The hunters begin to rouse in my house. The alarm clocks buzz and the toilets flush. Like mice in my country cabinets there is shuffling, clunking and the ‘click’ of light switches on and off. When I smell the coffee I climb out of my warm bed and wander into the kitchen in my old housecoat where men in orange have gathered, their rifles on the dining room table and shells in their pockets to share that last cup of coffee before they head for the woods and fields. There is a familiarity in the wool pants and socks and their orange coats that takes me back forty-five years.
I used to be the first one up. I loved the preparations for the hunt and the anticipation of the day. Ron made breakfast for all of us. The kids and I packed our lunches and stuck candy bars and parafin dipped matches in our pockets for emergencies. Everyone reviewed the list of stuff you need; your extra shells, the rifle clip, gloves, hand warmers, a compass and extra truck keys. You checked the weather and temperature and by sticking your nose outside and then went back and changed again. Men, women and kids bundled up and excited, headed out to stand silently in the woods for hours, if need be, to get a quick shot and bag next winter’s dinner.

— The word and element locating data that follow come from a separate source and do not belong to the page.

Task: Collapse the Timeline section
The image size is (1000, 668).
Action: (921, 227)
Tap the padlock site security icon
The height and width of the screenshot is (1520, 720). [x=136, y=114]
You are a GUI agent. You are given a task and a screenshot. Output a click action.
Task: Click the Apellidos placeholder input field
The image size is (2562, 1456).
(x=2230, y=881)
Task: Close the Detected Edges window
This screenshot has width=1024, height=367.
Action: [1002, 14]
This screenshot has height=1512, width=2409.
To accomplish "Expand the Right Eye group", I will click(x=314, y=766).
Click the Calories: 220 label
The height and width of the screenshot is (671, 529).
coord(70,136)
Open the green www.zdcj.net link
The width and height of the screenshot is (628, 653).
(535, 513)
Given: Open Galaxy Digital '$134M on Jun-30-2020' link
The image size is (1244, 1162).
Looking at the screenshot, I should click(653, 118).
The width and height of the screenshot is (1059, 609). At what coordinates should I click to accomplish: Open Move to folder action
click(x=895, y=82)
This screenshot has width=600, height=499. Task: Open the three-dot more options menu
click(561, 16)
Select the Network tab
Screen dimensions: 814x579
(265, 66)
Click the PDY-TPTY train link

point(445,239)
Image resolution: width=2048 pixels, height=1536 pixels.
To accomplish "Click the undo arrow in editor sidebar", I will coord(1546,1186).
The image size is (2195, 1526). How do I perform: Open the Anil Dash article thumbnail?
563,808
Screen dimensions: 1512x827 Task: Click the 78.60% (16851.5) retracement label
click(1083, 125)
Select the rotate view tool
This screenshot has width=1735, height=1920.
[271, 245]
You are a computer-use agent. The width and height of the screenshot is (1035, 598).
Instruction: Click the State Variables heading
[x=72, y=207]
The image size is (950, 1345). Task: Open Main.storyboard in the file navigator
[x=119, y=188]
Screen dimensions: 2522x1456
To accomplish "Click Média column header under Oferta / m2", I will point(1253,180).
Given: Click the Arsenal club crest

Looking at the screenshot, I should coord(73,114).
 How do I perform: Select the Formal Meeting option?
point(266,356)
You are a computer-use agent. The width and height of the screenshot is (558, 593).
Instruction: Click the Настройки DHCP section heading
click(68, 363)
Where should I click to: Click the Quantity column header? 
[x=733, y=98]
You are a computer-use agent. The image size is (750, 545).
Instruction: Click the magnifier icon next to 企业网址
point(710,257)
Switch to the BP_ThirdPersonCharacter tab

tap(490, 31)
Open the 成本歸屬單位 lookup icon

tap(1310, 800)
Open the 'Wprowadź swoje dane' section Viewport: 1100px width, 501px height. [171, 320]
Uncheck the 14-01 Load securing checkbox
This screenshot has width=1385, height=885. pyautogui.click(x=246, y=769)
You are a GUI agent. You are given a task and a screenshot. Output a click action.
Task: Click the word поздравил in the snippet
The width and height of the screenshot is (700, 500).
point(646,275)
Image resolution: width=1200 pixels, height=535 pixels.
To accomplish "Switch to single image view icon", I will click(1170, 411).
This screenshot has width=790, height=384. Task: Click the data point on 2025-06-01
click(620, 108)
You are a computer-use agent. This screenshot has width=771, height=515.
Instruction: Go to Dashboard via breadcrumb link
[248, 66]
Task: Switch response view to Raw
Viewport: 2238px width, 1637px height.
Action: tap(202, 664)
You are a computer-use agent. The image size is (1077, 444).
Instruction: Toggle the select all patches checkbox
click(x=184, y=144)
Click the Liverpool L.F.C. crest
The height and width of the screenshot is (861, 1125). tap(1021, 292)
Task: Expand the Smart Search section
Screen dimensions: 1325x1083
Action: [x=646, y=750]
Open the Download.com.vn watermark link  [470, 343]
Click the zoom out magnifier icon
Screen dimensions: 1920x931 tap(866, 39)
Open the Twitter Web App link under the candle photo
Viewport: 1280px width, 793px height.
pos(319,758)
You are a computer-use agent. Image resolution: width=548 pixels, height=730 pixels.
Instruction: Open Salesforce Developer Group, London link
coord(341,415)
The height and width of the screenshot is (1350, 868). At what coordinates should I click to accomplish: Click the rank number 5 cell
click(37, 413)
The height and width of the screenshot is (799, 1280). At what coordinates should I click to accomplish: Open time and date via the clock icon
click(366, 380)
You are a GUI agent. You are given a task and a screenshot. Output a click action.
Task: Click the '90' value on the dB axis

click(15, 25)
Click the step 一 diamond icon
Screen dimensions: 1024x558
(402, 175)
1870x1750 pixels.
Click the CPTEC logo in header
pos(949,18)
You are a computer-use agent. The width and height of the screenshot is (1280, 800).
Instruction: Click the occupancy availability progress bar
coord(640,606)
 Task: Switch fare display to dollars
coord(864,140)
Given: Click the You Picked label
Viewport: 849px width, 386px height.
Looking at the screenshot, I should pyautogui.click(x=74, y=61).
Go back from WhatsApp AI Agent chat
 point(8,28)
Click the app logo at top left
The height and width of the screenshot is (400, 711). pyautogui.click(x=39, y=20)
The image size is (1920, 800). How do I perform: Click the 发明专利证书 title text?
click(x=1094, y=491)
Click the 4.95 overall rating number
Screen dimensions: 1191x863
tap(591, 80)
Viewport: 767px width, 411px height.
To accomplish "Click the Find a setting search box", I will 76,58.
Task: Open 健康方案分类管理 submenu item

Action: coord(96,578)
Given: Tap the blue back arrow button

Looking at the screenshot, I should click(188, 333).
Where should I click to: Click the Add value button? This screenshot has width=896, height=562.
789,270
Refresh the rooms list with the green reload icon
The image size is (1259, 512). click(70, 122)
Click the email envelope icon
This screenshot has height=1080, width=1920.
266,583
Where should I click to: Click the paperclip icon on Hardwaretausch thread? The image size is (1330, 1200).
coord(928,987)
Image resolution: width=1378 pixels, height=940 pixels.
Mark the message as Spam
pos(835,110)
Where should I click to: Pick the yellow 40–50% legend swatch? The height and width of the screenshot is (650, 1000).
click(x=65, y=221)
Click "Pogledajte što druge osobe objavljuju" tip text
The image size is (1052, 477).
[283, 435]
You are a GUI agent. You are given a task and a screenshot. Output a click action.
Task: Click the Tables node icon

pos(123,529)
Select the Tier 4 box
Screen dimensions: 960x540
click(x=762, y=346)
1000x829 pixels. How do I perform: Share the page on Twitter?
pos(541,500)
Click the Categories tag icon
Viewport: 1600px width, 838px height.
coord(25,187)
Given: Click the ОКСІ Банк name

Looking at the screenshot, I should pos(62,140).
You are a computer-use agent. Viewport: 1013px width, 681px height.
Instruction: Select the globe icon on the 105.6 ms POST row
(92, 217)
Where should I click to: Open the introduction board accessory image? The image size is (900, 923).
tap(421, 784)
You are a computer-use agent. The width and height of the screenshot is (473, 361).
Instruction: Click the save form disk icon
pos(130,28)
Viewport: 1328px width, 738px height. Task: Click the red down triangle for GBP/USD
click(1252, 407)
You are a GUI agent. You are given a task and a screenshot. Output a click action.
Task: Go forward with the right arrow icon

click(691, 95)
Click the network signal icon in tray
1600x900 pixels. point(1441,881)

Perhaps it is the swaggering confidence of we who will provide meat for the winter that is attractive. I enjoyed how we planned our drives through the woods like generals on the battlefield. Maybe it is the sense of camaraderie as we review past hunting exploits; the trophies, our mistakes and near misses. Maybe it is the time we take to renew old friendships and think about days gone by. I miss all of this. I am so sad. This year I will participate but not carry a rifle, again. For me the cold is agony and the difficult forest hiking equals a week of pain. Tendonitis in my shoulder limits my ability to lift and aim my weapon. Later on, depending on the temperature, I will dress warmly and attempt to help drive the herd in the woods. I will sit here and reflect with a smile and a second cup of coffee on the good times we had and the fragrant memories of the past.